So, yesterday January 30th 2016 the postdoc from the algae group who I have been working with just got shocked because I told him that the standard curve he made was even weirder that the ones that he made at the previous days. It is supposed to be a straight line with R2 near to 1 of course. But his standard curve was kinda a smooth curve like a quadratic ones.
He blamed it into the pipette. And i was like.. I used the pipettes available in the lab but the result of the standard curve I made was always fine. Not as good as Allan’s or Shuai’s, but it is good.
Then I said “I will make mine, so you can use mine to get your samples’ concentration”. I started but he still was not that satisfied. Still blamed on the pipette though. Then i took the white and blue pipettes and saw the volume they made. It was fine. He said “It is not enough to see based on the volume, lets weigh it”. We weighed the 1 ml and 0.5 ml of DI water we put into the eppendorfs and compare those two pipettes performances. The result I took was fine. Then, he took the pipette and tried by himself. The result was always below me which was not that good because it means that the result was far from the targeted weight. He tried several times, and the result was pretty consistent.

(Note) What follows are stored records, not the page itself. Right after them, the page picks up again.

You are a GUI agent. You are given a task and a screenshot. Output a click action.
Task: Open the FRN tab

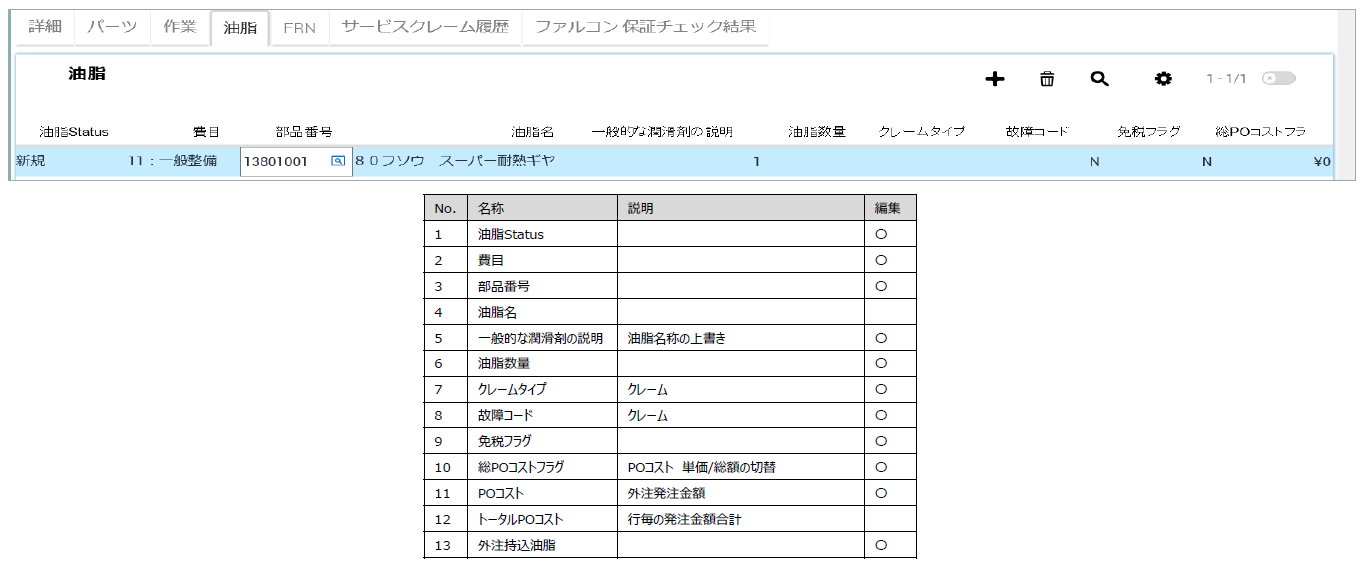(299, 28)

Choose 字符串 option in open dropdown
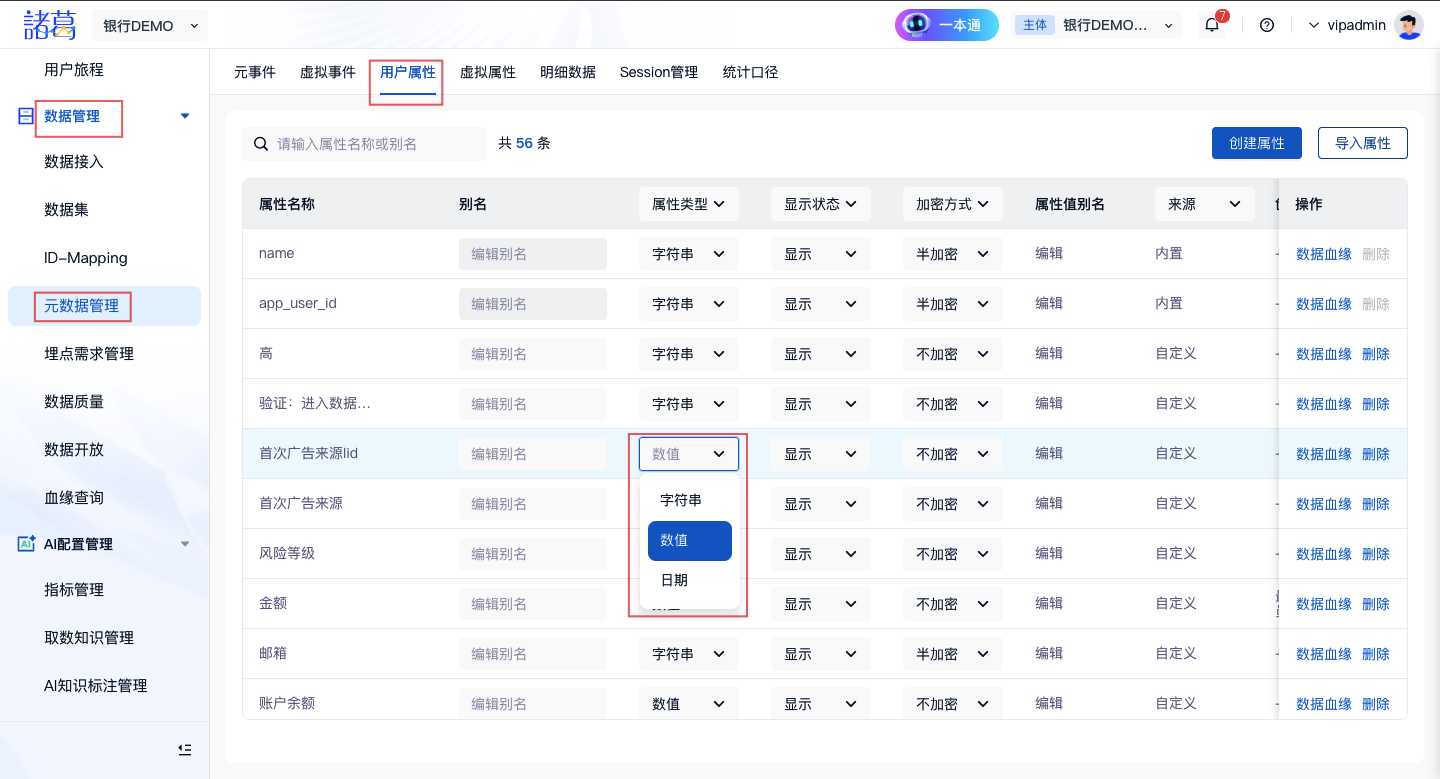tap(681, 500)
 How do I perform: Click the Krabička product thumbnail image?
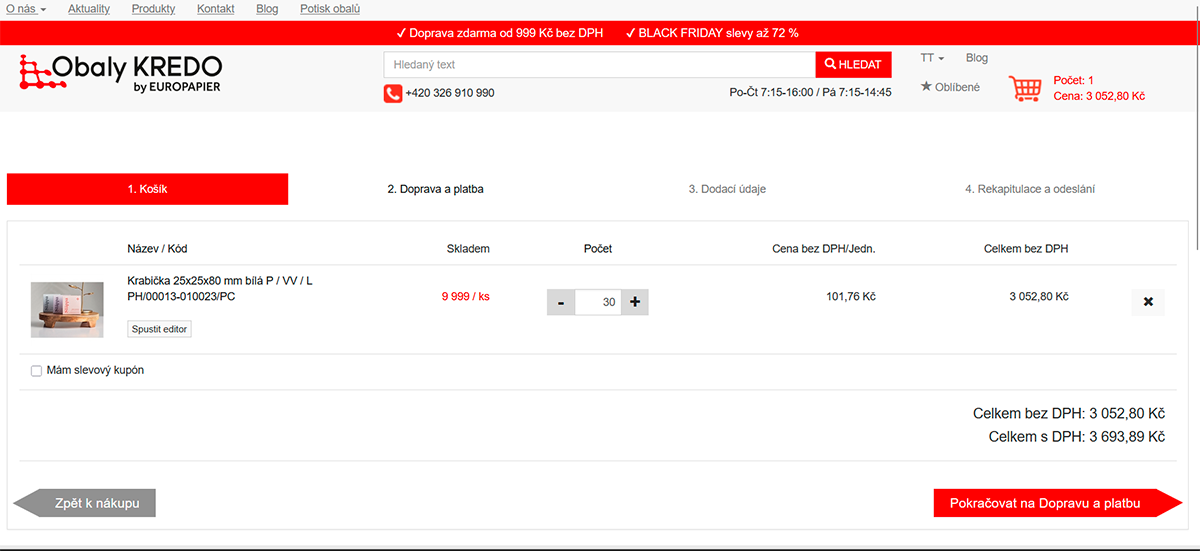[x=67, y=310]
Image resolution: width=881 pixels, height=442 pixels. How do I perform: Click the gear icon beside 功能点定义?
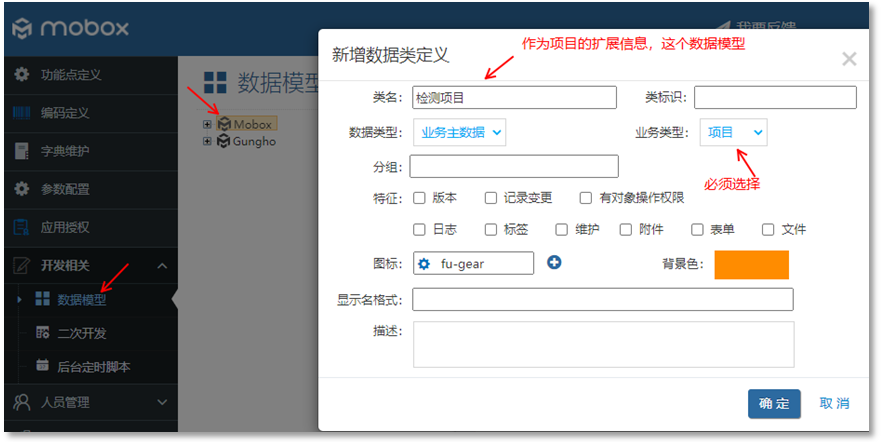click(21, 75)
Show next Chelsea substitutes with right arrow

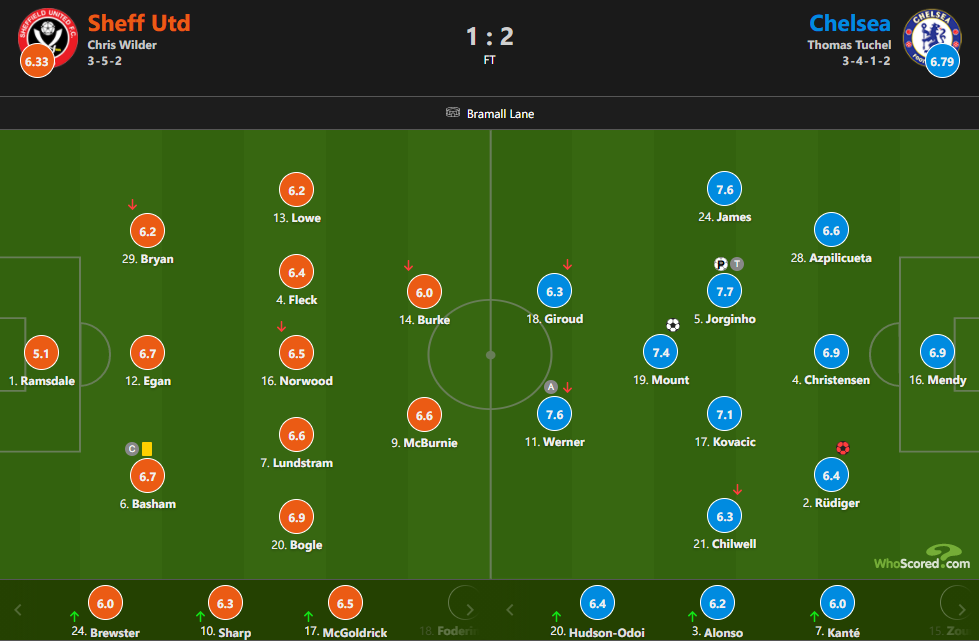click(962, 610)
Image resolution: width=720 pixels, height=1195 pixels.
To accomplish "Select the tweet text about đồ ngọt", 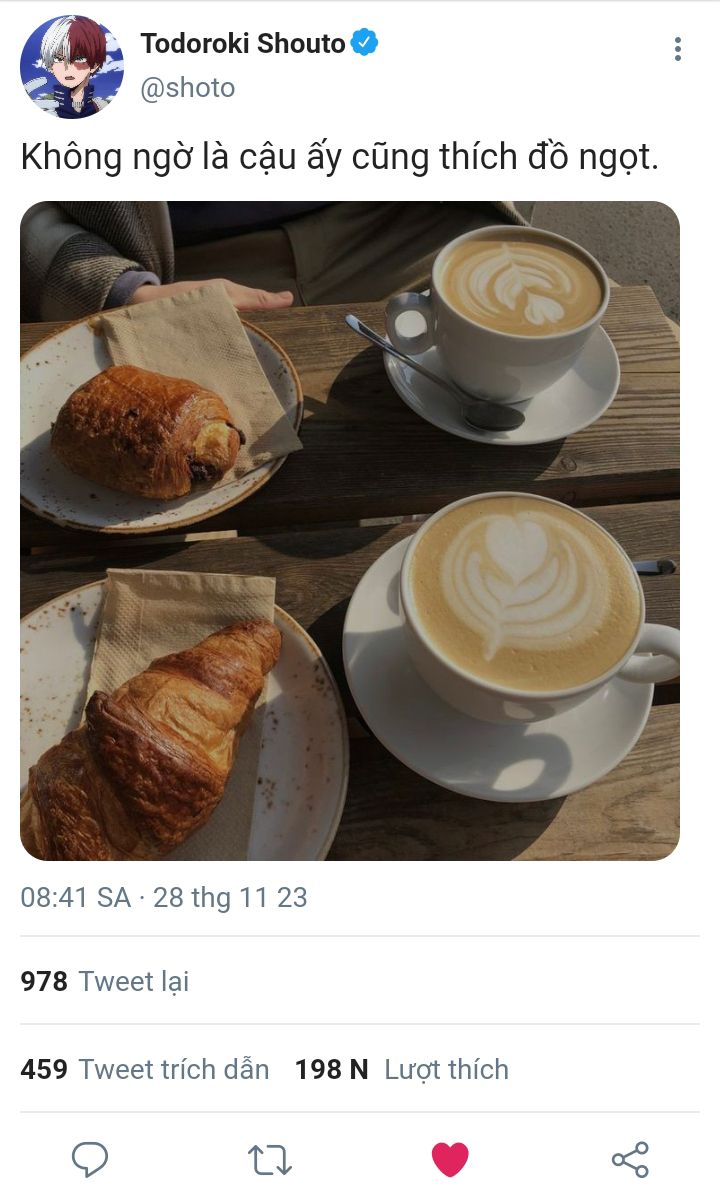I will pyautogui.click(x=339, y=157).
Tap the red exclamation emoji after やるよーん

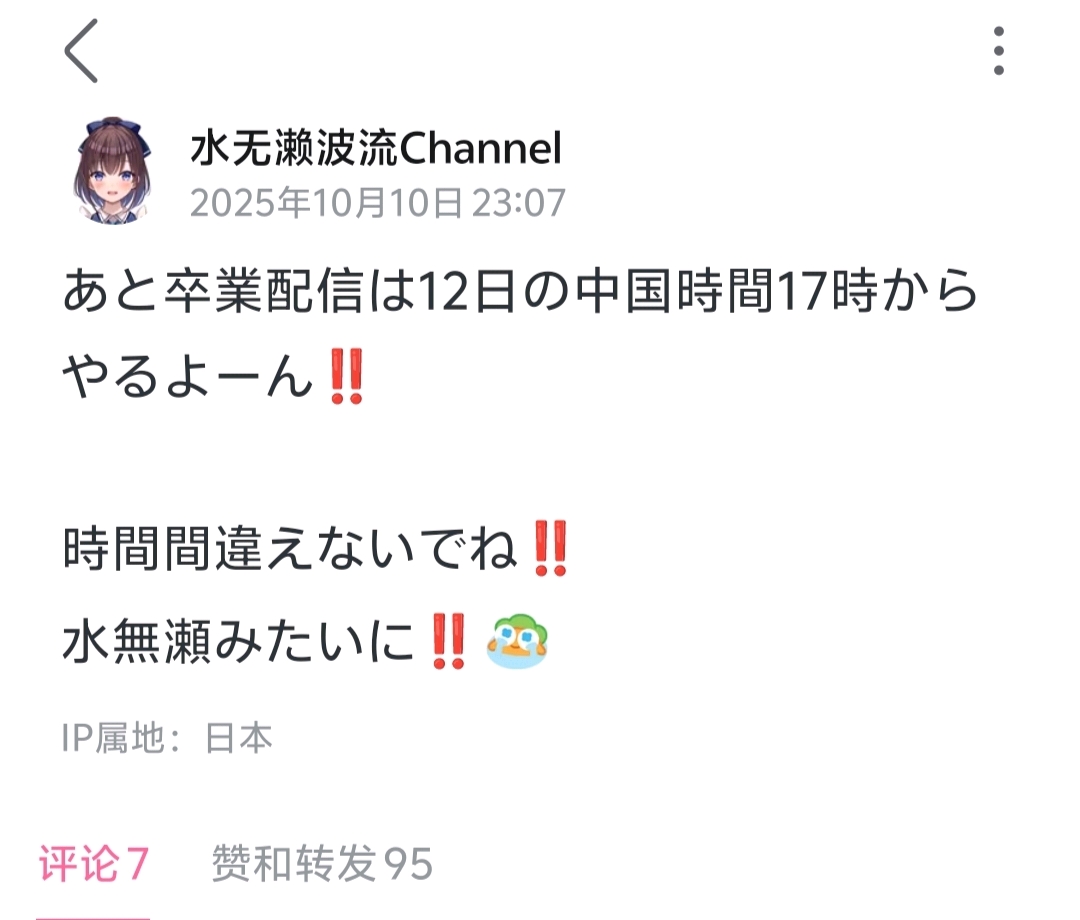[x=346, y=376]
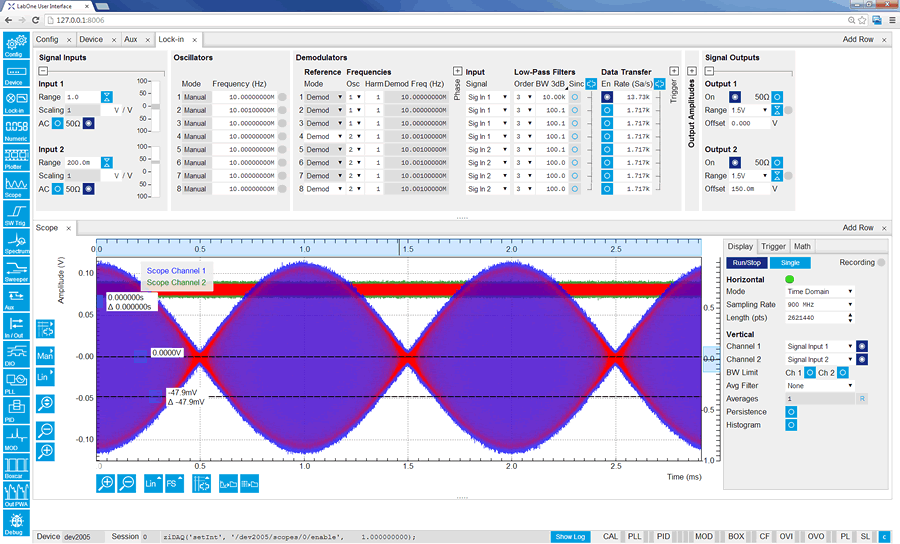900x544 pixels.
Task: Open the Numeric sidebar tool
Action: [15, 127]
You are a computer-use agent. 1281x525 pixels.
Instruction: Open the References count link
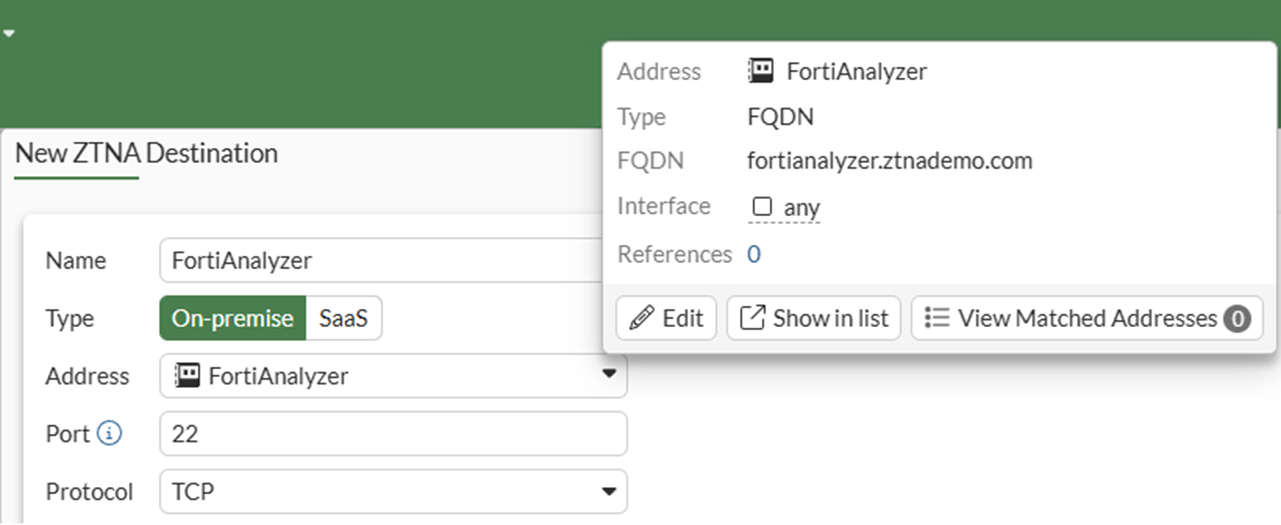pyautogui.click(x=754, y=254)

In the end, he let me did it again one more time. He said “Oh i know what is the difference”. He took the pipette again and did the pipetting slowly now. The result was getting closer to mine, but still below.
“No… It must be slowly to get the better result”
I was frowning.. “well it was supposed to be slowly and gently to get the accurate result. It is what Shuai and Allan taught me when I learn how to use the pipette”. I never used those kind of pipettes in my lab in ITB and in BPPT. So, for me, I only got the chance to do the pipetting using those kind of pipettes are here, in WSU.
“But this is how I usually do the pipetting”.
I was frowning again, thinking that the way we pipette will influence the concentration, right? Then the accuracy will be doubted. More importantly, dealing with the IC that has detection limit within 0.5 to 20 ppm get us do the pipetting several times to dilute the solution we want to analyse.
“It is still the pipette’s fault that we cannot do the pipetting in a quick way!!”
Ah.. I got some kind of opinion from what he said. I mean he said he always did the pipetting like that and it was proven to be not really accurate.. then.. Well…. I dont know.. I cannot judge his overall result from only this part of method.. but.. ah.. sudahlah wkwkwkkw….
It gives me a very valuable lesson learnt…that I am writing down here implicitly or some thought that are still hanging inside my mind even until now. Whatever it is, I am still trying my very best to get the best result as accurate as I can ^___^.